Presented for your consideration: a question. How can there be action outside of time, outside of space? How can there even be thought under those conditions? After all, action supposes movement through space over time. Thought supposes a set of mental states following one another from moment to moment. Yet, the story of Convergence takes place on Telos, a living planet outside of space and time.
I raise this not to be difficult or precious. After all, the idea of a location removed from our ordinary four dimensions arises very regularly in science fiction. But given that this is the conceit of Convergence, we should be fully aware that we are dealing with a premise that is fundamentally impossible, or perhaps it would be better to say is fundamentally more a subject for theology than for literary analysis.

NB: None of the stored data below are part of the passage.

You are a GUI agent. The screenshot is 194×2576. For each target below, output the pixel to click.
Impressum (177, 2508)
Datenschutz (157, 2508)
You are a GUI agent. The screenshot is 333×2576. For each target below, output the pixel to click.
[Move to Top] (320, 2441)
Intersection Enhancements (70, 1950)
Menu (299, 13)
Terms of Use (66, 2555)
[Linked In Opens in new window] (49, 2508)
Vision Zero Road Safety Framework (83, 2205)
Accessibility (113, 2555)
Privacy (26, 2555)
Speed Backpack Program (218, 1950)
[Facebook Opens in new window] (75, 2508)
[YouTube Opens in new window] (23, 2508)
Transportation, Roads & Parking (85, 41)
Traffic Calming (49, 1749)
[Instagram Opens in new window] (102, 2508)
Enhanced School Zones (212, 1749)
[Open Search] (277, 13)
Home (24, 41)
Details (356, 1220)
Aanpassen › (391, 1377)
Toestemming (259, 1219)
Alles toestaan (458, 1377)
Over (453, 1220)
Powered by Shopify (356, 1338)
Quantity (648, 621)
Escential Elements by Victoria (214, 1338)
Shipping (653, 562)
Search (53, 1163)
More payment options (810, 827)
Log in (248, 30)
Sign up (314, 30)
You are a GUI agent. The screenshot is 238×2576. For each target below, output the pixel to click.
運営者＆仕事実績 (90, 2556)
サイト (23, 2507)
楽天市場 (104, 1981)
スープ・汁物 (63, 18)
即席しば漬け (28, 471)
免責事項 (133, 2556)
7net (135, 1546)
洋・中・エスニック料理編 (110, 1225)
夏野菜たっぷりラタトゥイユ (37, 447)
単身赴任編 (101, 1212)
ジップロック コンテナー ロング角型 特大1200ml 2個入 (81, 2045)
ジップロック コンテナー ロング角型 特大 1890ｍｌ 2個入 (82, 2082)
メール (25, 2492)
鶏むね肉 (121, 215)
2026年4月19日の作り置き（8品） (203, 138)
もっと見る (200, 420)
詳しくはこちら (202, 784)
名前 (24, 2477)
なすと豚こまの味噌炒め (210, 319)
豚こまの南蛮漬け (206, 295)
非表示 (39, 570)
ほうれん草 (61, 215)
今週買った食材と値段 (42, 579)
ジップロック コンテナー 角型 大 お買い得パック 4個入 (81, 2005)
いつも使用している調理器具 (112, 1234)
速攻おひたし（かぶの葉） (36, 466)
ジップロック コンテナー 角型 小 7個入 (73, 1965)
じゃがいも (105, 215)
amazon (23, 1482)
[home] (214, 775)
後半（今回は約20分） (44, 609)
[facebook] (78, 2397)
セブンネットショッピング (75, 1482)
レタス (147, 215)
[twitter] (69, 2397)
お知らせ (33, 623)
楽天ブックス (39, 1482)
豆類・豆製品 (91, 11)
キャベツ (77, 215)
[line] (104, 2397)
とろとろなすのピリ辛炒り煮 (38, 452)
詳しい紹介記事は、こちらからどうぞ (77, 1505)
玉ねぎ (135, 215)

This is just one of those stories where you accept the fun and revel in it, without asking yourself how it is supposed to work, even within then context of the fictional universe.
And this story is quite a bit of fun. It picks up at the end of Superman: Doomed #2, where the Man of Steel disappears into a black hole with Vril Dox, the incarnation of Braniac who has unleashed the doomsday virus on Metropolis. He arrives at Telos, there to discover the ultimate Braniac, who uses his headquarters outside of the Multiverse and Hypertime to monitor the various universes and timelines, sending avatars into strategic points to gather cities from timelines about to crumble. Telos, the living planet, evidently once had a life of its own, but was taken over by Braniac and turned into a caretaker for the cities Braniac gathers.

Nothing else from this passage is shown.